On 8/7/06, Gopi Krishna Komanduri <[EMAIL PROTECTED]> wrote:
This is the question I was asked in an interview.

You'll be wanting to quote from the Standard then.

ISO/IEC14882:1998

13 Overloading

When two or more different declarations are specified for a single name in the same scope, that name is said to be overloaded. Bu extension, two declarations in the same scope that declare the same name but with different types are called overloaded declarations. Only function declarations can be overloaded; object and type declarations cannot be overloaded.
 
In other words, it's not allowed. (Hope I've got the right part of the standard here...)

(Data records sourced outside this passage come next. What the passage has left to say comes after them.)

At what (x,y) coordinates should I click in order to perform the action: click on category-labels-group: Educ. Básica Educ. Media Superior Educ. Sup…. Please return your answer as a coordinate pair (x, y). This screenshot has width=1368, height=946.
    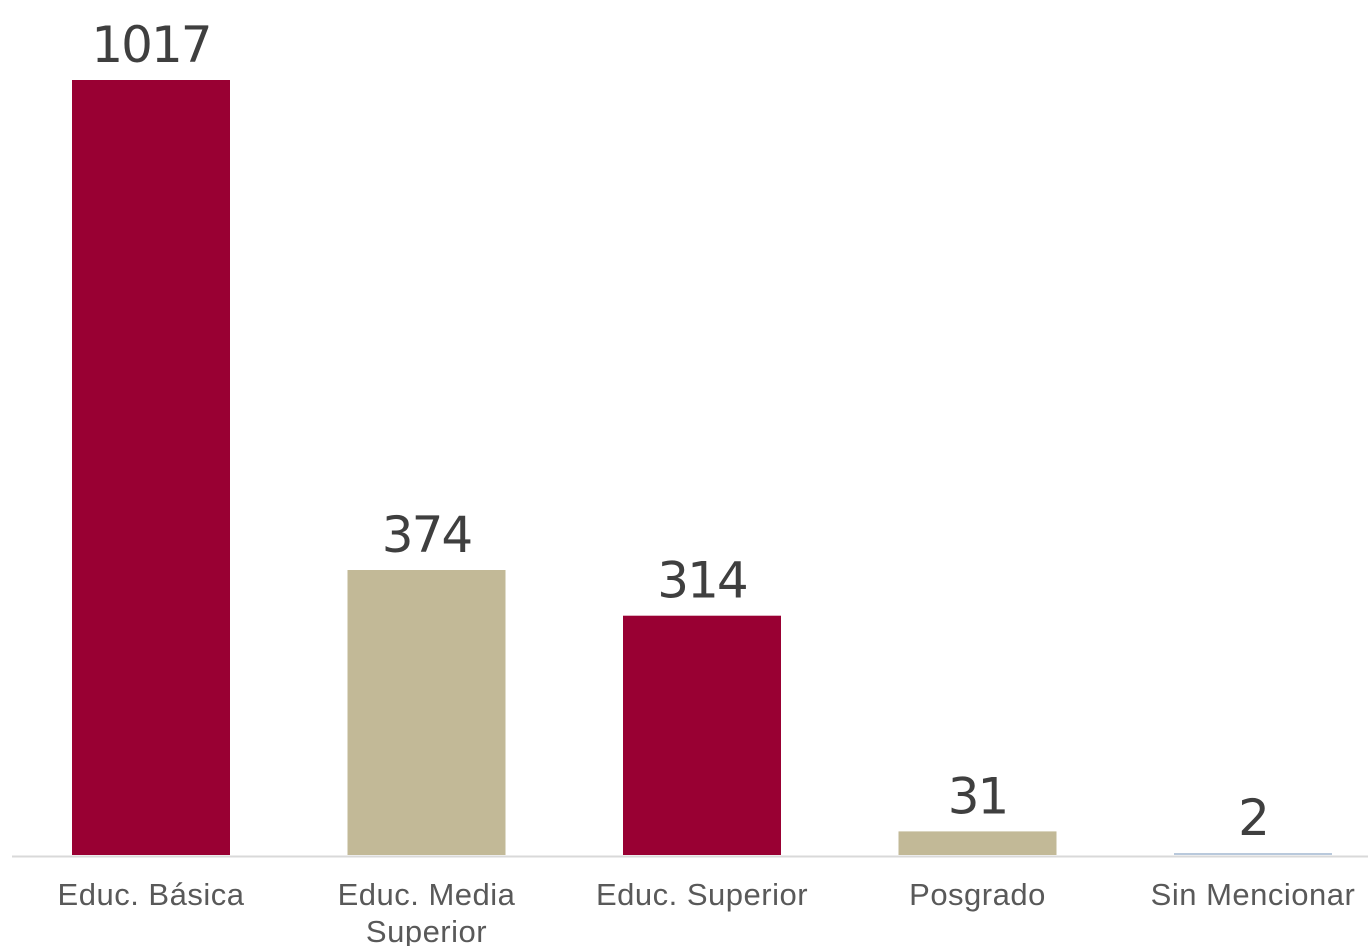
    Looking at the image, I should click on (707, 912).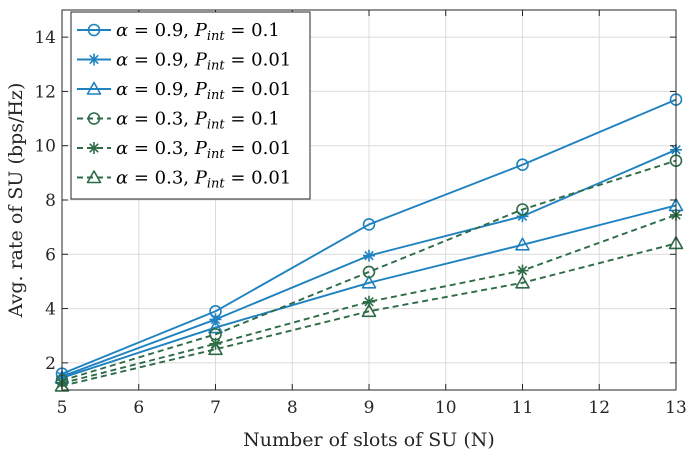  I want to click on y-tick-label: 12, so click(45, 92).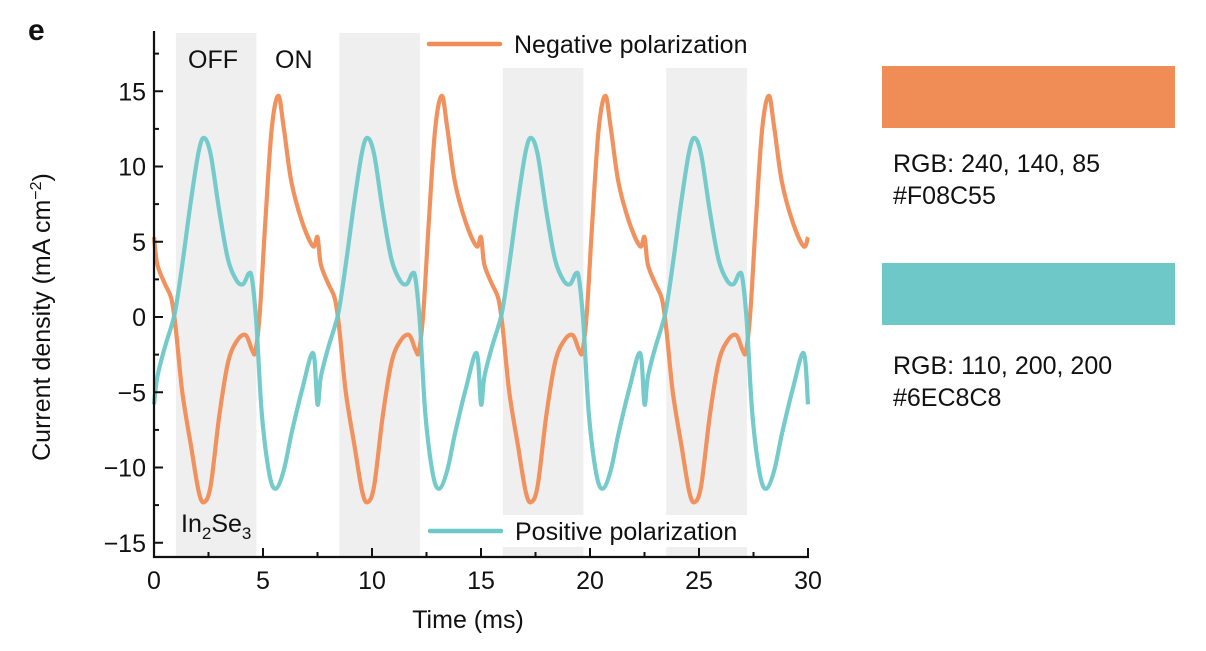 The height and width of the screenshot is (651, 1206). I want to click on x-tick-label: 5, so click(263, 581). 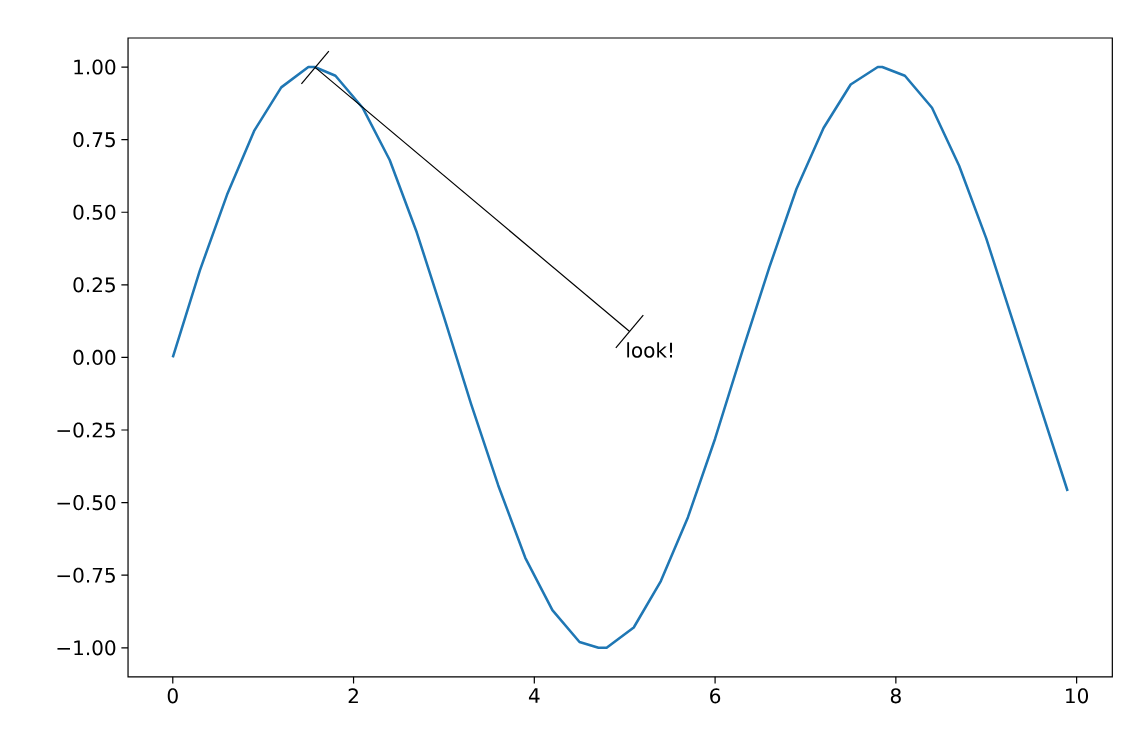 What do you see at coordinates (534, 696) in the screenshot?
I see `x-tick-label: 4` at bounding box center [534, 696].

Paul Herring <[EMAIL PROTECTED] > wrote:
On 8/7/06, Gopi Krishna Komanduri <[EMAIL PROTECTED] > wrote:

Hi All,
           I have a class with name x and also a function ( independent of class) with same name. In main function I tried to declare an object for my class ( I thought we cann't assaign variable for a function with out declaring a prototype with typedef for a needed syntax). But I am getting error. Could any one of you explain what is the priority for memory allocation .
#include "stdafx.h"

void x()
{
    cout<<"Hai";
};
class x
{
public:
    x()
    {
    }
};
int main(int argc, char* argv[])
{
    x t;

class x t;

    return 0;
}


Why have you got a global function with the same name as a global class in the first place??